Moreover, the argument about the future of the seminaries is not only about where buildings will be located. What is taught to produce today's and tomorrow's priest is as important as where the teaching takes place. London parish priest Father Shaun Middleton, press officer for the National Association of Priests, which favours radical surgery on the four seminaries, says that these two aspects - physical environment and teaching - are intrinsically linked. Things should not stay as they are, he says. "It is not the best way of spending money put in the plate."

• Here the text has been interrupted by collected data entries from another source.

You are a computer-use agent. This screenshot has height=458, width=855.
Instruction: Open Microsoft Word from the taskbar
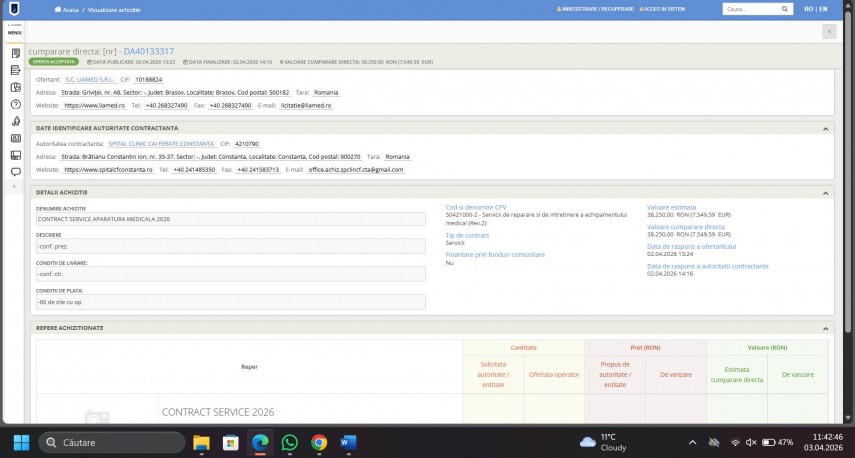click(349, 442)
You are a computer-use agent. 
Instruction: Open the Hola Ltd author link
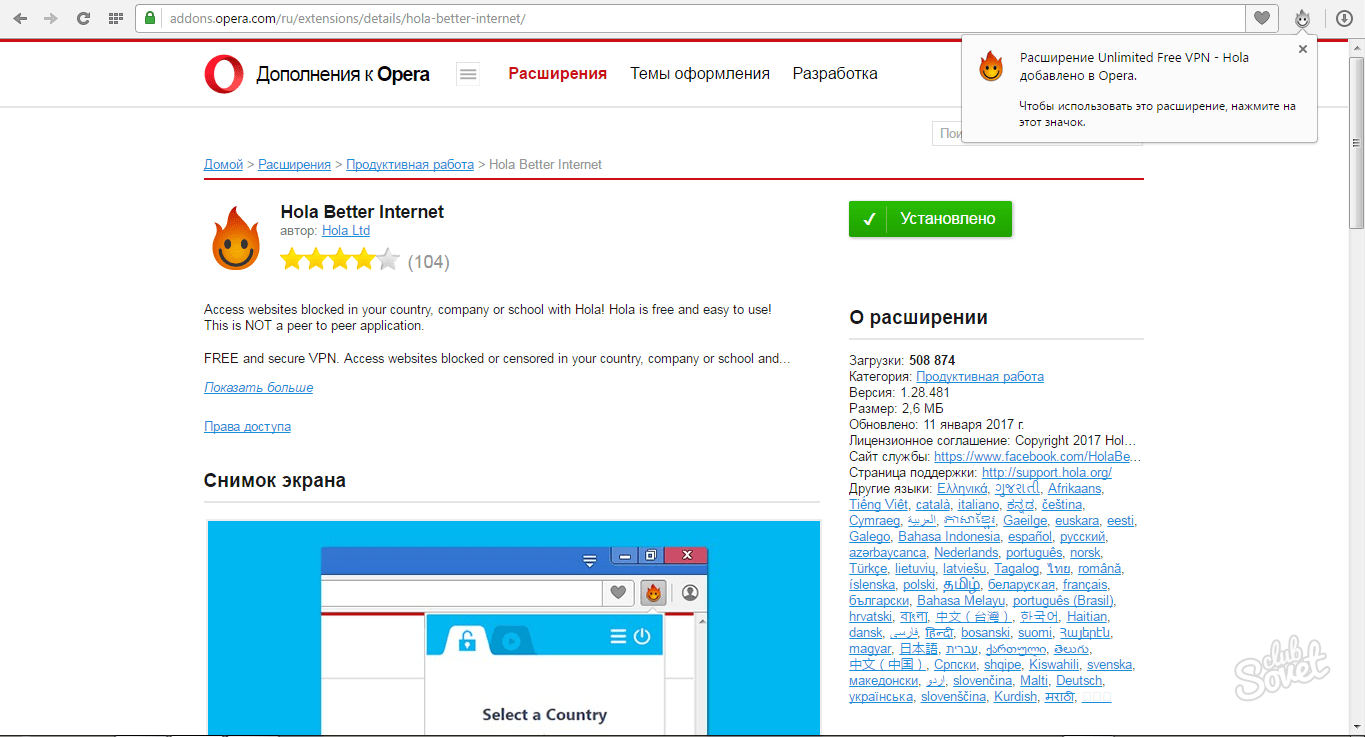346,231
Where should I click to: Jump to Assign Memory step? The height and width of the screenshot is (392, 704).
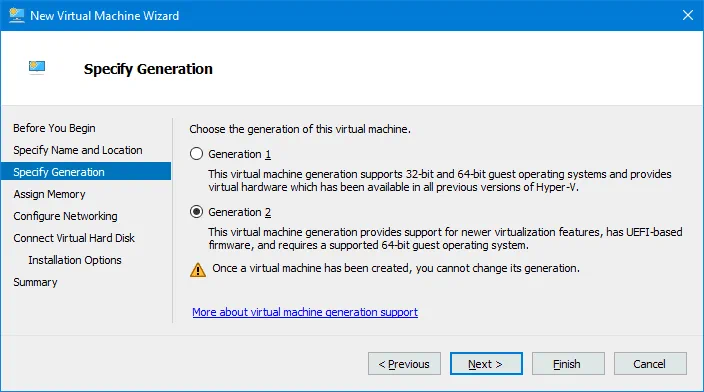[49, 194]
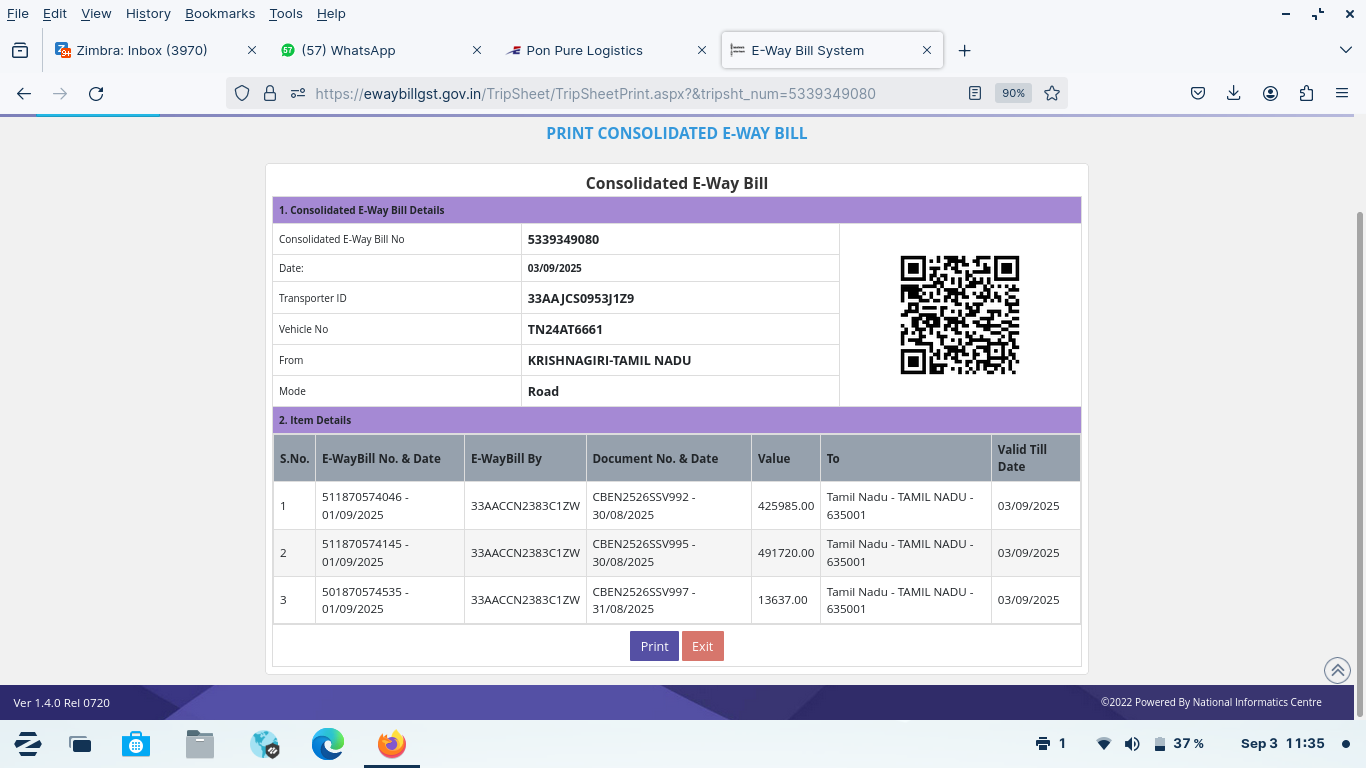Open the system volume speaker icon
1366x768 pixels.
pos(1132,744)
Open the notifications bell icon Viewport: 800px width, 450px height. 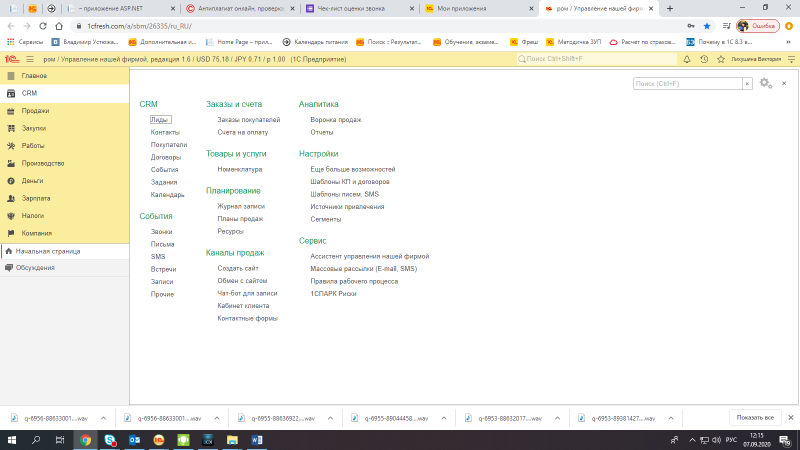687,59
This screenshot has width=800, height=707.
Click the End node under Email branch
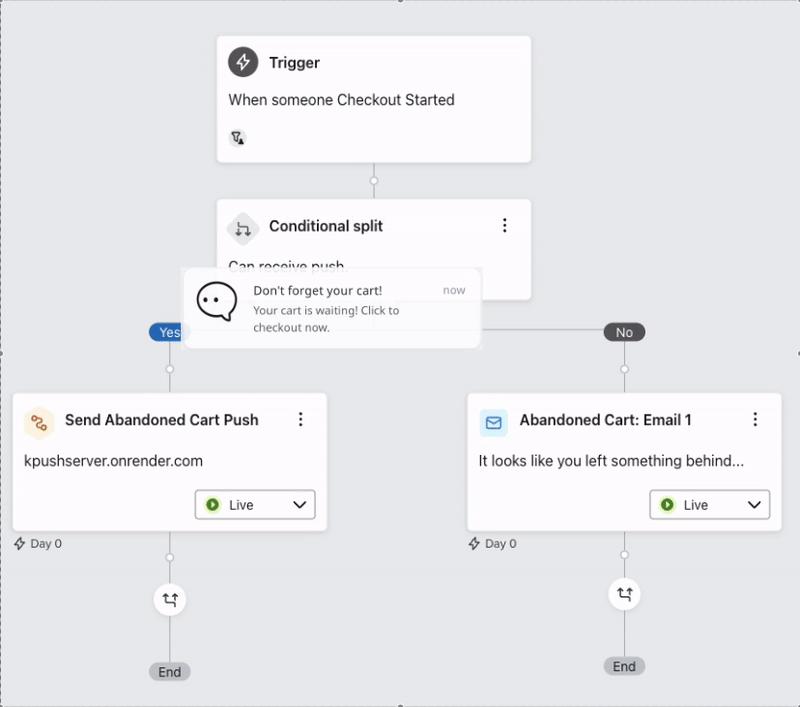click(x=624, y=666)
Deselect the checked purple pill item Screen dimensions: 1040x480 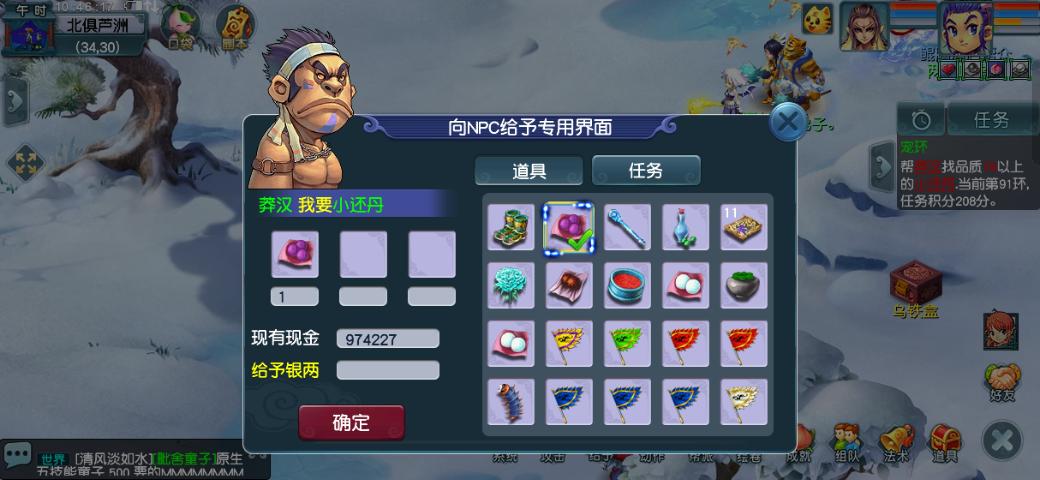coord(569,227)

There are four aspects of a priest's formation - spiritual, academic, human and pastoral. One argument against the seminaries in their current state is that they offer a dated, overly enclosed way of training priests. It is a quasi-monastic arrangement, based on traditions stretching back centuries, suited to a different age and a different church.

While the bishops' commission seems to think that the reach of seminary programmes is too wide, drawing in non-Catholic ordinands and laypeople, those running the institutions respond that this is part of a more outward-looking church.

A radical suggestion, which Father Middleton among others suggests, is that priests should live in the community in smaller houses but that academic staff should be transferred to universities or other places to which priests would go for their academic training.

There are also plenty of other places, both secular and church-run, that teach courses such as theology or philosophy that could contribute to ordination training. Heythrop College is just one of them. The Beda's mature students, who enjoy a four-year course, are taught at the Gregorian or the Angelicum universities in Rome. The bishops, however, have criticised the Beda's "uneven approach to academic studies".

Perhaps, too, would-be priests could be encouraged to continue in their secular jobs and move slowly into training. Another suggestion - although one barely on the horizon - is that there should be one national seminary as part of a Catholic university. But the commission has already considered and rejected, on practical grounds, the argument for creating a national seminary.

At the first Westminster Synod in 1852, two years after the Catholic episcopate was restored, Cardinal John Henry Newman, the most influential British Catholic and convert, preached his sermon on "The Second Spring" at Oscott College.

"The past never returns," he said. "It is never good. If we are to escape existing ills, it must be about going forward. The past is out of date. The past is dead." As the bishops return this month to Oscott some 150 years later, they may reflect on those words as they ponder the education of their future priests.